:: Written request ::
In the records below, quote the lines verbatim, starting at the line with "You are a GUI" and ending at the line with "coordinates (737, 694).", both included.

[Element lookup records]
^^^^^^^^
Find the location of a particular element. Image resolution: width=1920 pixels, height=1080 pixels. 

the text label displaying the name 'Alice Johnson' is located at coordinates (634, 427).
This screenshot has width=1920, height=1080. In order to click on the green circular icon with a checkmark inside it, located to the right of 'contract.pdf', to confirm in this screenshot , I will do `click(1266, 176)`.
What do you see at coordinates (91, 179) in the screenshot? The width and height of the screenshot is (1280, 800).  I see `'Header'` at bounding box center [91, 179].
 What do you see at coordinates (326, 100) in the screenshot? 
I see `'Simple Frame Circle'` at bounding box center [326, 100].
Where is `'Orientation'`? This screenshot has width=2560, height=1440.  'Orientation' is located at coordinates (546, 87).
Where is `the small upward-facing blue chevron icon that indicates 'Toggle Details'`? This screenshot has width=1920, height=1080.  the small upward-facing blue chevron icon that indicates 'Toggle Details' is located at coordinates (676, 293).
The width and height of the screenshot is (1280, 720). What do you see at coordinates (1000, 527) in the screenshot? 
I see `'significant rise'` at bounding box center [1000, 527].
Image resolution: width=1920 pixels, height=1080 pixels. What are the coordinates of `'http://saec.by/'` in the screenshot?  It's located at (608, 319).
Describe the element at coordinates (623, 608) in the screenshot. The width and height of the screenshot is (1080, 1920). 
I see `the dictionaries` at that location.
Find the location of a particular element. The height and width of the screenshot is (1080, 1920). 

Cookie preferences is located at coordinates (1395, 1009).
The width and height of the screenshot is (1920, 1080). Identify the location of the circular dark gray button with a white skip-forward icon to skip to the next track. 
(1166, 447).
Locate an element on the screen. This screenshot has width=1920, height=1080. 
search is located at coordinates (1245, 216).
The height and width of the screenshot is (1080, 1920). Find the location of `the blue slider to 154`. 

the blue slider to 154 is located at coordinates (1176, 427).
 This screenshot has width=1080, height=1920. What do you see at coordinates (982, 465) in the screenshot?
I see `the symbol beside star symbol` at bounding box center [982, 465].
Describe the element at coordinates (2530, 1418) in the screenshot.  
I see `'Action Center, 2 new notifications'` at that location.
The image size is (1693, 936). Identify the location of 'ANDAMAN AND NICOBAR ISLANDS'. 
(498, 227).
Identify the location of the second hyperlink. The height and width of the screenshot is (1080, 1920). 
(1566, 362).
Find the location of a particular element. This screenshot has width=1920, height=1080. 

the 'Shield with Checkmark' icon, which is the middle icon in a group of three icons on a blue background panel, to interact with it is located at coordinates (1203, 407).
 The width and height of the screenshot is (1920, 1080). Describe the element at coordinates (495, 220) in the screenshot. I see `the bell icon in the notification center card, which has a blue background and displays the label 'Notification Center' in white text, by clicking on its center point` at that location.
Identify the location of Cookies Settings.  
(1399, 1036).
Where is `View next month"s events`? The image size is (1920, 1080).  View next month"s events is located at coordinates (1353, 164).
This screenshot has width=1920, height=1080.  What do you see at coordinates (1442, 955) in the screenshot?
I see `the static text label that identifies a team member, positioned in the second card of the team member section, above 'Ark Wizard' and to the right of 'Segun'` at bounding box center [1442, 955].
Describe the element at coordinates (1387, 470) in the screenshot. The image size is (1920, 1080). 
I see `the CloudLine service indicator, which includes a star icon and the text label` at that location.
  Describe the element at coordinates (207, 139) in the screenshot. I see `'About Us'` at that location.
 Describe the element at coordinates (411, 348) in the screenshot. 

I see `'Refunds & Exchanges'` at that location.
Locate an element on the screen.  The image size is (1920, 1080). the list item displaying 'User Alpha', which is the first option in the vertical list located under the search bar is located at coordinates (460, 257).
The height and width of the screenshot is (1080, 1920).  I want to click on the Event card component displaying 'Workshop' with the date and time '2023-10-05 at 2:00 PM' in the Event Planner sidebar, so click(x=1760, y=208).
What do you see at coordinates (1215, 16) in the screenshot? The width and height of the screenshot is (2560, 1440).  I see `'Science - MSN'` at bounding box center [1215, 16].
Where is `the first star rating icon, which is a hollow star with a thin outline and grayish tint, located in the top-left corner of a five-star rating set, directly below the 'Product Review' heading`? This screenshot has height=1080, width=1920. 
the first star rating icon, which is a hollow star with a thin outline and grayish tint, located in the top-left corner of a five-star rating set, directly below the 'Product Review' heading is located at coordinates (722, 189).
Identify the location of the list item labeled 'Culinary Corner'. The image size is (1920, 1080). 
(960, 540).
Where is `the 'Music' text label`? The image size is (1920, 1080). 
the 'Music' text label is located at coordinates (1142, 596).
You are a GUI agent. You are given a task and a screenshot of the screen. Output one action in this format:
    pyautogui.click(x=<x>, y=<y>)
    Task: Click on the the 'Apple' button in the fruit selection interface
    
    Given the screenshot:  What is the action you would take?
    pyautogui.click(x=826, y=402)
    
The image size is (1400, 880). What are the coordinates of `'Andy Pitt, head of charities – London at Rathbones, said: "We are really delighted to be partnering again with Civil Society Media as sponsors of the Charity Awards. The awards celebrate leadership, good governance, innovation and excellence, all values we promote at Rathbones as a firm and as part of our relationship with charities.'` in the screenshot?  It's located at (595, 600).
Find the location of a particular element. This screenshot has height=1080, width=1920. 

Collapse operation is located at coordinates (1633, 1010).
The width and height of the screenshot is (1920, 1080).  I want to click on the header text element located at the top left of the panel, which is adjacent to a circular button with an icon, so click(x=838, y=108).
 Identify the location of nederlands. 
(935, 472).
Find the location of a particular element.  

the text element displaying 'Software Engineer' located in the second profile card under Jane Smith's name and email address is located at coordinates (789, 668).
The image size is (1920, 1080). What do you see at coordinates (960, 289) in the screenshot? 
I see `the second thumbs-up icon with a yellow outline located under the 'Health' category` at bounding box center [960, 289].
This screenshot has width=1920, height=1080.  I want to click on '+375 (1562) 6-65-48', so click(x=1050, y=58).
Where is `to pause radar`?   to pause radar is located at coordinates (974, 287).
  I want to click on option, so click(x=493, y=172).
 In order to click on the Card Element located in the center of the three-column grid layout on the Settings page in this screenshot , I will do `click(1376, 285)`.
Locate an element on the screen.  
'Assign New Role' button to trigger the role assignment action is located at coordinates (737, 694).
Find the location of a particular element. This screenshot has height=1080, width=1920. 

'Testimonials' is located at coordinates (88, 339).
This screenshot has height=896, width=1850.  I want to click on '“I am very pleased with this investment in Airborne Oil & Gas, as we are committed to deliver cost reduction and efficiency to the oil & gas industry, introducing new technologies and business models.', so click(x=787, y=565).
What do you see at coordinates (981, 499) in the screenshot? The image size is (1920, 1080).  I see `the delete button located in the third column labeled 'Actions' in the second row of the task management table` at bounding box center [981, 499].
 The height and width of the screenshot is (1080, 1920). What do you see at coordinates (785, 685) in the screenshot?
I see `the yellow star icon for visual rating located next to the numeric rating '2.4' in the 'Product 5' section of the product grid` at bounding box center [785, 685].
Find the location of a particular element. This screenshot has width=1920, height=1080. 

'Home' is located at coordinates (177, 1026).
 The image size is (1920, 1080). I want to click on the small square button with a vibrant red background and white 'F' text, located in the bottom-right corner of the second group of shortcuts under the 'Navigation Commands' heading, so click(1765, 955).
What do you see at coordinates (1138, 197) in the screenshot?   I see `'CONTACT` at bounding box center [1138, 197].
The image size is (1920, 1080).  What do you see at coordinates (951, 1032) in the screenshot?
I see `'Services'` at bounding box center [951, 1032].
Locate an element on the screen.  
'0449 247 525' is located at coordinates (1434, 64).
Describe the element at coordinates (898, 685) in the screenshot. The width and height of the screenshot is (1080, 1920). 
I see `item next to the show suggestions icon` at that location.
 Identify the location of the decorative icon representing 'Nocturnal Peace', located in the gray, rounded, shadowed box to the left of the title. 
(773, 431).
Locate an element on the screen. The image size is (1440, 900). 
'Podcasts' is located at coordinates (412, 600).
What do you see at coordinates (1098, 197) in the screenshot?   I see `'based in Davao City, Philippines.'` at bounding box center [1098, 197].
^^^^^^^^
:: Exercise response ::
You are a GUI agent. You are given a task and a screenshot of the screen. Output one action in this format:
    pyautogui.click(x=<x>, y=<y>)
    Task: Click on the the 'Apple' button in the fruit selection interface
    
    Given the screenshot:  What is the action you would take?
    pyautogui.click(x=826, y=402)
    
The image size is (1400, 880). What are the coordinates of `'Andy Pitt, head of charities – London at Rathbones, said: "We are really delighted to be partnering again with Civil Society Media as sponsors of the Charity Awards. The awards celebrate leadership, good governance, innovation and excellence, all values we promote at Rathbones as a firm and as part of our relationship with charities.'` in the screenshot?  It's located at (595, 600).
Find the location of a particular element. This screenshot has height=1080, width=1920. 

Collapse operation is located at coordinates (1633, 1010).
The width and height of the screenshot is (1920, 1080).  I want to click on the header text element located at the top left of the panel, which is adjacent to a circular button with an icon, so click(x=838, y=108).
 Identify the location of nederlands. 
(935, 472).
Find the location of a particular element.  

the text element displaying 'Software Engineer' located in the second profile card under Jane Smith's name and email address is located at coordinates (789, 668).
The image size is (1920, 1080). What do you see at coordinates (960, 289) in the screenshot? 
I see `the second thumbs-up icon with a yellow outline located under the 'Health' category` at bounding box center [960, 289].
This screenshot has width=1920, height=1080.  I want to click on '+375 (1562) 6-65-48', so click(x=1050, y=58).
Where is `to pause radar`?   to pause radar is located at coordinates (974, 287).
  I want to click on option, so click(x=493, y=172).
 In order to click on the Card Element located in the center of the three-column grid layout on the Settings page in this screenshot , I will do `click(1376, 285)`.
Locate an element on the screen.  
'Assign New Role' button to trigger the role assignment action is located at coordinates (737, 694).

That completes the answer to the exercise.